Can you reproduce the lines starting with the one containing "Where should I click to: Click" and going on through the one containing "Where should I click to: Open", with no changes?

● **WORKING DATA**
• • •

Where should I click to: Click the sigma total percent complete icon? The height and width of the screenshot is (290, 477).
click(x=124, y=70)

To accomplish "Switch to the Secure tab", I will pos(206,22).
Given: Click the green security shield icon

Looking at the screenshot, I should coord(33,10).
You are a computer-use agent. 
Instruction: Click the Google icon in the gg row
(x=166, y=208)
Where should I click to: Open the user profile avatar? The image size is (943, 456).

• • •

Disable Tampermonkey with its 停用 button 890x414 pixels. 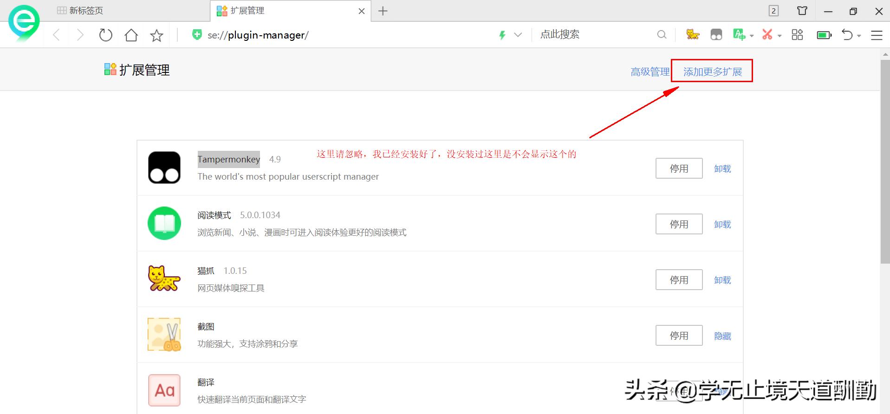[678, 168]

• • •

● **TASK SOLUTION**
Where should I click to: Click the sigma total percent complete icon? The height and width of the screenshot is (290, 477).
click(x=124, y=70)

To accomplish "Switch to the Secure tab", I will pos(206,22).
Given: Click the green security shield icon

Looking at the screenshot, I should coord(33,10).
You are a computer-use agent. 
Instruction: Click the Google icon in the gg row
(x=166, y=208)
Where should I click to: Open the user profile avatar? The image size is (943, 456).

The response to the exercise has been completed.